Он продолжал идиотски смеяться, а я, сидя перед ним, умирал от тоски. Вдруг он перестал смеяться и испустил проклятие. Из-под очков у него текли по щекам два ручья нечистых слез.
— О, эти глаза! Что с ними творится, когда я пью!
И он снова приподнял эти ужасные зеленые очки, и я снова ясно увидал все это обезображенное лицо, с которого, казалось, ободрали кожу, это ужасное красное лицо, напоминавшее зад некоторых обезьян, вы знаете, в зверинцах.
И я снова увидал два болезненных зрачка посреди этих двух язв и увидал, как он прижимал к глазам эту грязную тряпку…
— Мне надо уходить. Мне пора, — сказал я.
— Хорошо пойдем. Подожди минутку.
И он принялся с шутовским видом рыться в карманах, как бы желая достать деньги. Я заплатил. Мы поднялись и вышли. Он взял меня опять под руку. Казалось, он не желал больше расставаться со мной в этот вечер. Ежеминутно он начинал смеяться как идиот. И я чувствовал, как к нему возвращалось прежнее возбуждение, волнение, внутренняя судорога человека, желающего что-то сказать, но не решающегося и стыдящегося.
— Какой дивный вечер! — сказал он, и на лице его появился прежний судорожный смех.
Вдруг с усилием, подобно заике, которой запнулся в речи, он добавил, опустив голову так, что она совершенно скрылась под полями шляпы:
— Одолжи мне пять лир. Я тебе возвращу их.
Мы остановились. Я положил монету в его дрожащую руку. И моментально он повернулся, побежал и исчез в темноте.
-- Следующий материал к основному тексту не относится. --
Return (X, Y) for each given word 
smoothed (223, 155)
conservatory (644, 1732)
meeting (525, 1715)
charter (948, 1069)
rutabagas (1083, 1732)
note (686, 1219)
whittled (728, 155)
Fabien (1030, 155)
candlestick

О, синьор, подумайте только, какая жалость! Человека губит порок, человек отбивается от когтей порока и чувствует, что он его пожирает, и видит, что он погиб и не может спастись… Какой ужас, синьор, какой ужас! Видали ли вы что-нибудь более непонятное, более влекущее, более мрачное? Скажите, скажите, какое явление среди всех человеческих явлений может показаться вам печальнее той дрожи, какая охватывает вас перед предметом вашей отчаянной страсти? Что печальнее рук, охваченных дрожью, или трясущихся колен, сведенных губ, и все это в существе, которое неумолимая сила влечет к одному ощущению? Скажите, скажите, что может быть печальнее этого на земле? Что?